Pearson is also connected to the Village Square Leisure Center by a skyway. The walkway is not used anymore because of safety and legal reasons between the Calgary Board of Education and The City of Calgary.
The Village Square Leisure Center includes services such as a public library, wave pool, gym, and many volunteer opportunities.

History
The school opened in 1990 with a design for the 21st century. The building has been designed to provide an ideal learning environment with a variety of teaching and learning spaces which provide for individual, small group and class work. The school is fully networked with over 350 workstations including 60 computers in the John Rollins Media Centre/Library.

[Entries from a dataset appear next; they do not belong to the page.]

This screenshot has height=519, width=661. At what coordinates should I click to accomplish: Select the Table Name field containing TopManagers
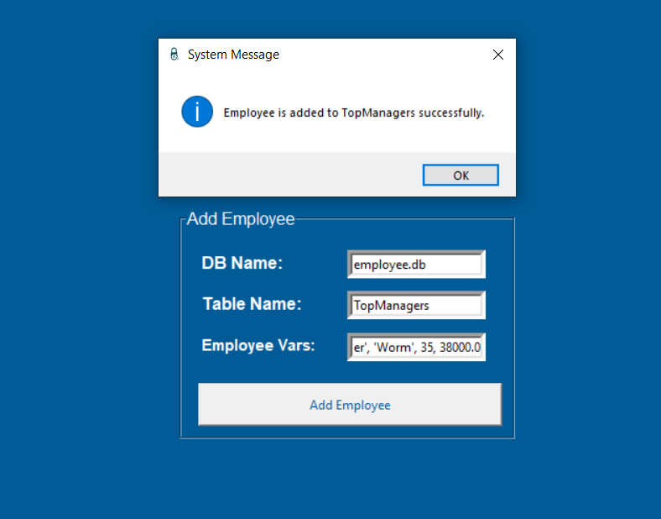point(416,306)
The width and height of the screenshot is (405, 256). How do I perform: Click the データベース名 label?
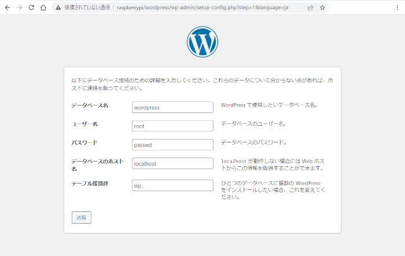click(x=90, y=105)
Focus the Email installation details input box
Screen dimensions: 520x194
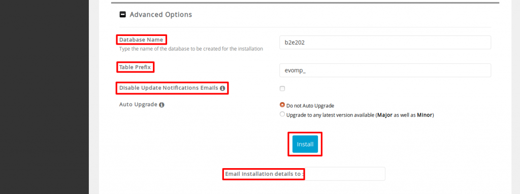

L.B. Pearson has a 250-seat theater, acoustic music studio, 5 computer labs, teaching kitchen/cafeteria, 2 gymnasiums, as well as 64 classrooms, science labs, and shops. The school has over 1591 students enrolled in the 2017–2018 year.

In 1990, Lester B. Pearson's architecture was recognized by the American Institute of Architects and American Association of School Administrators, Award.

Philosophy

Lester B. Pearson High School is a member of the community of Calgary Senior High Schools and shares with them the Calgary Board of Education's goal of “Educating Tomorrow’s Citizens Today.”

Programs

Lester B. Pearson High School offers a variety of programs; these include:

International Baccalaureate Programme
ACCESS (Attitude, Community, Competence, Elements of Academic Curriculum, Social Skills)
French Immersion
Adapted Learning Program (ALP)
English Language Learning
Summer School Classes
Career and Technology Studies
Dual Credit Program in Professional Foods
Fine and Performing Arts
Knowledge and Employability
Off-campus Education – Work Experience and the Registered Apprenticeship Program

Further, the school is part of the Action for Bright Children Society.

Special departments
Some courses have been constructed on a modular basis giving students flexibility in choosing topics and projects.

The building has been designed to provide a variety of teaching and learning spaces which provide for individual, small group and class work. Students in their last two years can opt to join an apprenticeship program.

Athletics
Lester B. Pearson High School competes under the governing body of the Calgary Senior High School Athletic Association (CSHSAA) and the Alberta Schools Athletic Association (ASAA). Pearson offers a wide variety of opportunities for students to get involved in the athletic program – as an athlete, trainer, minor official or manager.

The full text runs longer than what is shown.